復旧・復興工事は、「オール熊本」を掲げ、県内建設企業が中心となって進めている。ただ、各地方と同様に熊本県内でも従前から担い手不足を抱えており、工事の遅れによる復興スピードへの影響が不安視されていた。現に、県工事における入札不調・不落札の発生状況は震災前年度の1.74%に対し、16年度の13.92%、17年度の18.67%と急増している。
こうした状況を踏まえ、県は、国や県内市町村、建設業団体などを含めた「熊本地震等復旧・復興工事情報連絡会議」により情報共有を図るとともに、発注標準の見直し、復興係数・復興歩掛かりの導入などの対策を講じた。その結果、不調不落の発生率は17年4月の44.4%から、8月には20%を切り、ことし3月は557件と月別で最も件数が多かったものの、7.4%と減少を見せ、県土木部は「対策が功を奏している。18年度も改善が見られそうだ」と見通している。
国が担う阿蘇地区のインフラ復興は16年12月に俵山トンネルルート、17年8月に長陽大橋ルートを開通させ、当初見込みのスケジュールを順調にこなしている。

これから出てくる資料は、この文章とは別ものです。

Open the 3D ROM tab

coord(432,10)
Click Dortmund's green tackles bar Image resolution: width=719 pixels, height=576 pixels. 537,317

現在は、国道57号北側復旧ルート、阿蘇大橋の架け替え工事を20年度の全線開通を目指し推進している。18年度からは新たに、阿蘇山(阿蘇カルデラ内)で直轄砂防事業に着手し、土砂災害の防止・軽減を図る計画だ。
大規模な斜面崩壊が発生した阿蘇大橋地区斜面では恒久的な安定化対策としてネット工を実施している。同現場で、熊谷組が担当した直轄砂防災害関連緊急事業では、多数の機械の集中投入を可能とするネットワーク対応型の無人化施工技術や、調査から管理まで一連のプロセスでICTを活用したi-Constructionを導入し、早期復旧に大きく貢献した。
また、熊本地震では、災害状況を迅速に把握するため、ドローンによる空撮技術も積極的に導入された。そういった経験は、17年九州北部豪雨などその後の災害でも引き継がれており、今後も建設分野の技術革新に対する期待や要請は一層高まりそうだ。